#### [TEXTE]
------------------------------------------------------------------------

L’hôtel de Wendel
Les Wendel, maîtres de forges
Les premiers Wendel connus sont des militaires; ils sont établis à Bruges et à Coblence. Puis la famille s’installe en Lorraine dans la seconde moitié du XVIIe siècle. En 1704, Jean-Martin Wendel devient maître de Forges à Hayange. C’est le premier d’une longue dynastie qui va incarner la puissance de la sidérurgie française pendant plusieurs siècles. La famille Wendel est anoblie en 1727 et fait ajouter une particule à son patronyme. Maître de Forge est en effet l’un des rares métiers, avec celui de la verrerie, à ne pas entrainer la dérogeance. La Lorraine comptera ainsi plusieurs familles nobles exerçant cette activité. En 1782, une fonderie royale est établie au Creusot par Ignace de Wendel d’Hayange, officier d’artillerie, avec l’aide d’un ingénieur anglais, William Wilkinson. C’est une industrie stratégique pour le royaume puisqu’elle fabrique des canons et utilise la houille extraite des mines locales.
Un fleuron de l’industrie française
Sous l’Empire et la Restauration, le groupe familial connaît un développement spectaculaire en Lorraine et au Creusot sous l’impulsion de François de Wendel (1778-1825). Le développement des chemins de fer en France y est pour beaucoup avec la fabrication de rails et de locomotives. En 1836, une autre famille lorraine, les Schneider, rachète aux Wendel les forges du Creusot et s’y établit durablement. C’est la deuxième dynastie de l’acier qui se crée en France au XIXe siècle après celle des Wendel. Avec la défaite française de 1871, les forges situées en Lorraine passent en territoire allemand. Néanmoins, les Wendel restent fidèles à la France et fondent de nouvelles usines à Jœuf près de la nouvelle frontière allemande.

------------------------------------------------------------------------

#### [ITEMS EXTRAITS]

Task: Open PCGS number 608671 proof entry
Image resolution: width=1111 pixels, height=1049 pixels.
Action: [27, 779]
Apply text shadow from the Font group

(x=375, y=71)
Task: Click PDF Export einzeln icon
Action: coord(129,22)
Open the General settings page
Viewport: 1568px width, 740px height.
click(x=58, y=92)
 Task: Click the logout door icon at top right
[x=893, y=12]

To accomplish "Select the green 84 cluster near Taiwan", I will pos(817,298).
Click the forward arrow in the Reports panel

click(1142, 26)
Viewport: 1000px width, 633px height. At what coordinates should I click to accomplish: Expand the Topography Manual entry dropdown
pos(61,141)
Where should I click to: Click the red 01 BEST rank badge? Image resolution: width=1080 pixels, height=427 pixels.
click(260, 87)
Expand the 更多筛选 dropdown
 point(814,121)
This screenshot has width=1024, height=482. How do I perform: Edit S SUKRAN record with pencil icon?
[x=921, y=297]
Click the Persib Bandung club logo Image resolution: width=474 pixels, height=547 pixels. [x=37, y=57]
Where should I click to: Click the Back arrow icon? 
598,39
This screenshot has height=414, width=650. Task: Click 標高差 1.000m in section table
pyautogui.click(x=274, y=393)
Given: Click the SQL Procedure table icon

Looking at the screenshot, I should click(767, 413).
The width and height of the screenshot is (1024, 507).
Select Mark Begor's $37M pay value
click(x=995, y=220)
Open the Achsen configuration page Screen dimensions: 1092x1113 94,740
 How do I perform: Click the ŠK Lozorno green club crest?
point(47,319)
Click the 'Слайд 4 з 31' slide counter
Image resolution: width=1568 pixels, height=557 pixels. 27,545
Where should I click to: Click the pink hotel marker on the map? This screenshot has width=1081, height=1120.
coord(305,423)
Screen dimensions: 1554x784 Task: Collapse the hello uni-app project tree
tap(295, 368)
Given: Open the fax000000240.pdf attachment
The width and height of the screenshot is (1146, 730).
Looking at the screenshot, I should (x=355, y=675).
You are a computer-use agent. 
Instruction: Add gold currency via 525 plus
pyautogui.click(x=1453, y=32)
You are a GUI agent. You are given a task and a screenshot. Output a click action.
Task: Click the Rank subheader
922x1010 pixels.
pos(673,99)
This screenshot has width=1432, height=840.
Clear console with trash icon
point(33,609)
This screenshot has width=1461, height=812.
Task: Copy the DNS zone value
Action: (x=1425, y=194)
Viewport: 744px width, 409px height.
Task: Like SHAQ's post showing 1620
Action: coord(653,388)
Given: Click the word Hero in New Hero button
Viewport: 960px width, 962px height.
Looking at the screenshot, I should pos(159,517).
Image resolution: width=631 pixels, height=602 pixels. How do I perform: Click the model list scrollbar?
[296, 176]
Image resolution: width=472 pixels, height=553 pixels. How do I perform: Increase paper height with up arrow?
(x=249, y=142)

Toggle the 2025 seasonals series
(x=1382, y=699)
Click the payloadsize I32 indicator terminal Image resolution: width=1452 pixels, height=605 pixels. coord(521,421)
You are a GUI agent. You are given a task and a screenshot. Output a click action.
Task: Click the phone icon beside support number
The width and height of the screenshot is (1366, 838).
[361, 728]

------------------------------------------------------------------------

#### [TRAVAIL DEMANDÉ]
- 1) Citez tout le texte sur les Wendel, de « Un fleuron de » jusqu’à « nouvelle frontière allemande. ».
- 2) Prolongez le texte sur les Wendel au-delà de sa dernière phrase.

#### [RÉPONSES ATTENDUES]
- 1)
Un fleuron de l’industrie française
Sous l’Empire et la Restauration, le groupe familial connaît un développement spectaculaire en Lorraine et au Creusot sous l’impulsion de François de Wendel (1778-1825). Le développement des chemins de fer en France y est pour beaucoup avec la fabrication de rails et de locomotives. En 1836, une autre famille lorraine, les Schneider, rachète aux Wendel les forges du Creusot et s’y établit durablement. C’est la deuxième dynastie de l’acier qui se crée en France au XIXe siècle après celle des Wendel. Avec la défaite française de 1871, les forges situées en Lorraine passent en territoire allemand. Néanmoins, les Wendel restent fidèles à la France et fondent de nouvelles usines à Jœuf près de la nouvelle frontière allemande.

- 2)
Un empire sidérurgique à son apogée
Dans la première moitié du XXe siècle, les industries sidérurgiques de la famille Wendel sont à leur apogée. A l’issue de la première Guerre mondiale, l’ensemble des usines est réuni grâce à la réintégration de la Lorraine à la France. François II de Wendel (1874-1949) est alors le président du puissant Comité des Forges. Régent de la Banque de France, il est l’un des principaux acteurs politiques en France. Les Wendel font alors partie des fameuses « 200 familles » françaises considérées comme les plus fortunées.
Un déclin inexorable
Après la Seconde Guerre mondiale, un grand pôle sidérurgique est reconstitué avec la fusion de plusieurs entreprises donnant naissance au groupe Sollac puis Sacilor puis Usinor. Fragilisé économiquement par manque de compétitivité, le groupe est nationalisé en 1981 par l’Etat et prend le nom d’Usinor-Sacilor. En 2002, le groupe fusionne avec Aceleria (Espagne) et Arbed (Luxembourg) pour devenir Arcelor. En 2006, ce nouveau groupe est absorbé par le géant indien Mittal Steel Company, qui devient Arcelor-Mittal. Le groupe Wendel, dirigé par l’un de ses descendants, le baron Antoine Seillière, existe toujours mais il s’est reconverti dans une société d’investissement très lucrative.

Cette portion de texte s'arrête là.